The kids went out to a sleepover at J’s parents, and I accompanied Mom to her bus. I usually drive her. I don’t drive often in the city and when I have the opportunity to go to midtown via the West Side Highway, I always love it. Perversely. Despite all the traffic. It induces brief fantasies of cab driving as profession. And on the way back home I blast music like a 17-year-old.
Turns out I’m not going to be driving for a bit. Something to do with my brain not being all right in the head. I was a little surprised to hear months as the length of the restriction Nurse Practitioner K gave me, but luckily, we live in a city, our car is a luxury for out of town trips, and J can move it for street cleaning.
I consulted the subway website to inform myself well ahead of time. New readers – who, by the way, are WELCOME – may wish to familiarize themselves with the last time I accompanied Mom to her bus while on cancer. (Mom, let me explicitly warn you that since you lived this experience with me, you are not obligated to read that post ever again.)
Today went better.
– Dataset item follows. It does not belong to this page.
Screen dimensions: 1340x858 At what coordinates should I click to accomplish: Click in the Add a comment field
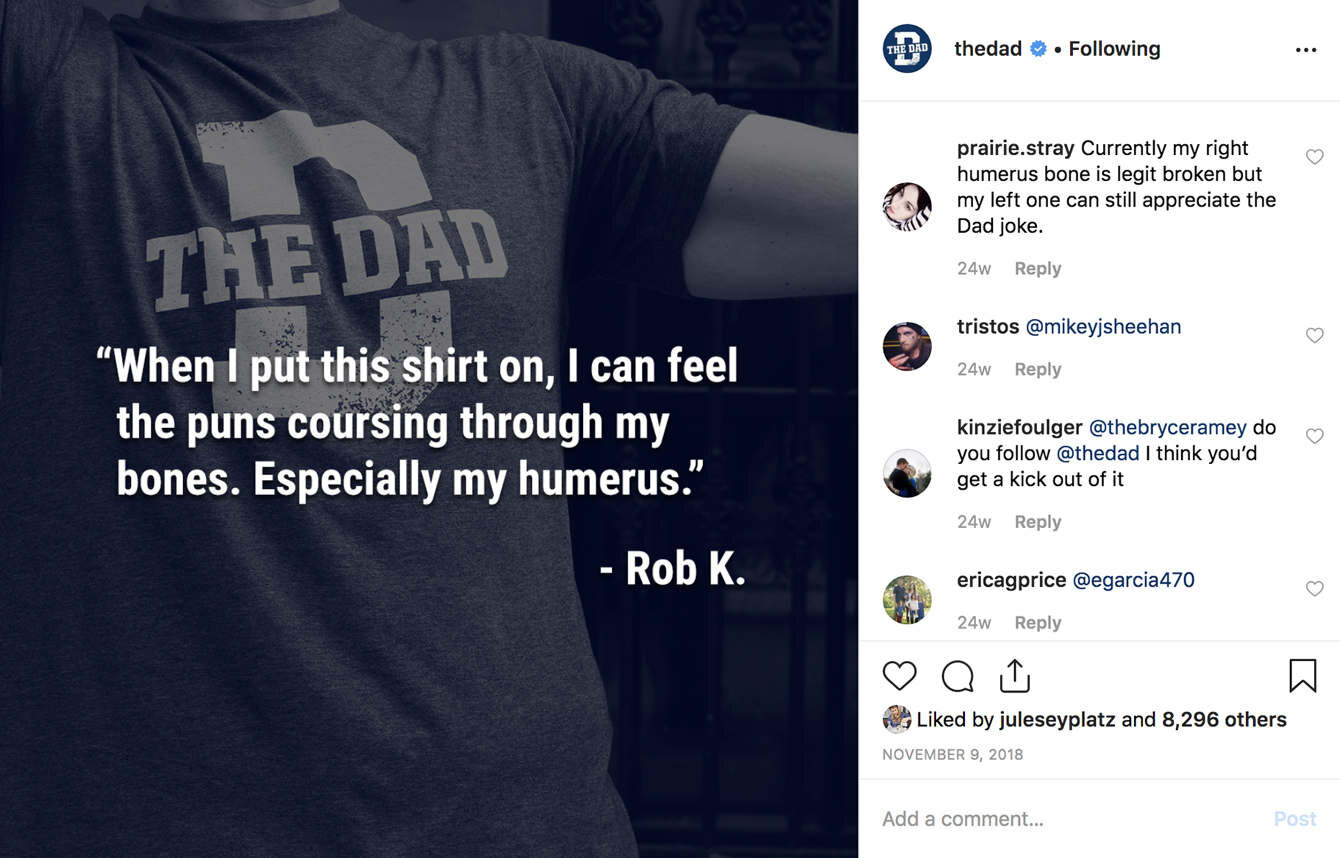click(x=1060, y=819)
Much, much better. But there were still a few of those weird little moments, like Mom not telling me until we were walking directly in front of the Garden that my brother G and his family were back home hosting a party to watch the Rangers-Capitals game that was on the Jumbotron right across the street. I texted G a photo of the Jumbotron. I think the score was 0-2 at that point. I hope it got better for your Caps…
After leaving Mom, and under the influence of lunchtime steroid, I did some pretty dedicated clothes shopping on 34th St. 60% of my haul for the boys, of course. Only the best t-shirts in the world will make things right. Came home, found my completed coffee punch card and cashed in for an iced decaf to carry over to the street fair. Bought the only plants my dark balcony will accommodate, coleus and impatiens, and carried them home.
It was dark and quiet at home, and I found some friends sent me lovely hemp lotion and mint lip balm all the way from Whidbey Island, WA.One of my main goals this week had been to moisturize, actually. And I was so relaxed, I didn’t even mind being confronted with the kitchen table piled with Lego. Young A is hard at work on his first big build, and it can stay til tomorrow.
You sound calm and relaxed. Wonders that sleep can make you achieve. Hope now your sleep pattern would not go hey wire. Let lego stay on the kitchen counter.